Courage, Leadership, and End-of-Life Care

When Courage Counts

Karlene M. Kerfoot, PhD, RN, CNAA, FAAN

Disclosures

Nurs Econ. 2012;30(3):176-178. 

In This Article

Courage and End-of-Life Care

As leaders, we must feel a sense of moral obligation to implement evidence about end-of-life care in our practice settings. To do otherwise is to knowingly prevent patients and families access to the best care available, exposes our nursing staff to serious ethical dilemmas, and unnecessarily consumes valuable resources for futile care. Nurses in management and administrative roles regularly toggle between (a) the need to provide the best care for patients and families, (b) creating healthy work environments for nurses and caregivers, and (c) the obligations to perform well in the business aspects of health care. This is a difficult balance and must be attended to at all times to be a successful leader. End-of-life issues create great angst for leaders. This is where courage counts.
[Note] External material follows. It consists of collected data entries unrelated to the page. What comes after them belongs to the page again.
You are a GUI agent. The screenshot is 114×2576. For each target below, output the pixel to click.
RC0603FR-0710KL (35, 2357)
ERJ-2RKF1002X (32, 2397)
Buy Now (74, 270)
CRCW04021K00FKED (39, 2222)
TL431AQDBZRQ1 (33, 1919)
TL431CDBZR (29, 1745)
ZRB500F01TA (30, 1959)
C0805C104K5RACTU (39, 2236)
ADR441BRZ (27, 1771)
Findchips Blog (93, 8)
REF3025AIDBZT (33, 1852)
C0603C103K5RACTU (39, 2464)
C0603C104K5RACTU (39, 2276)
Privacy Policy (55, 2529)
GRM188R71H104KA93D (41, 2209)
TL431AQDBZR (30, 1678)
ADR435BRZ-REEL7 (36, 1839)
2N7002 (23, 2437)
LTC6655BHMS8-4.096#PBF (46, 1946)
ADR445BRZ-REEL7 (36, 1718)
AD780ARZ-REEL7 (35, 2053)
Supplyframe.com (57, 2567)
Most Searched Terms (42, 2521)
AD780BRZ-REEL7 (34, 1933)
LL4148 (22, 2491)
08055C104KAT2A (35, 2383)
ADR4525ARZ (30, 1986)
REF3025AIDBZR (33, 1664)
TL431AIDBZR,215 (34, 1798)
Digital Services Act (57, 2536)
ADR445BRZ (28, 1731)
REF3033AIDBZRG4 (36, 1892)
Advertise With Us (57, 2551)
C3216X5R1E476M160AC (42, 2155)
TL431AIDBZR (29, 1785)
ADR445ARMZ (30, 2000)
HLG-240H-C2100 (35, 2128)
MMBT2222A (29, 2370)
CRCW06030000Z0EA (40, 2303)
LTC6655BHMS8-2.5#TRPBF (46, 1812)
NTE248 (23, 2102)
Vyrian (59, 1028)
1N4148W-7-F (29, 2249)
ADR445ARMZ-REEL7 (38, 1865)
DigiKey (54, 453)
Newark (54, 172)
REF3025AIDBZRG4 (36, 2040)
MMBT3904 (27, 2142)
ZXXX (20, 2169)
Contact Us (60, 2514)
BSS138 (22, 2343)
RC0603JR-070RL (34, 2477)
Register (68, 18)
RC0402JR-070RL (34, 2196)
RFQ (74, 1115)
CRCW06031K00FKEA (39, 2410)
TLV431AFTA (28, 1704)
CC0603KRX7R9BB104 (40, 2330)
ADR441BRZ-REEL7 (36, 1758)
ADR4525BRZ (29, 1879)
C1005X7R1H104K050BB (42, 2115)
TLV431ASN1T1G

The courageous leaders in end-of-life care focus on four leadership pillars: (a) best care for patients and their families, (b) best care for the nursing and other staff who care for patients at the end of life, (c) developing systems that support the best care in end-of-life situations in our organizations, and (d) our communities and nation. We are not as good as we can be with end-of-life care. It will take the courage of leaders to advocate for implementing known evidence in the face of many obstacles within the health care system.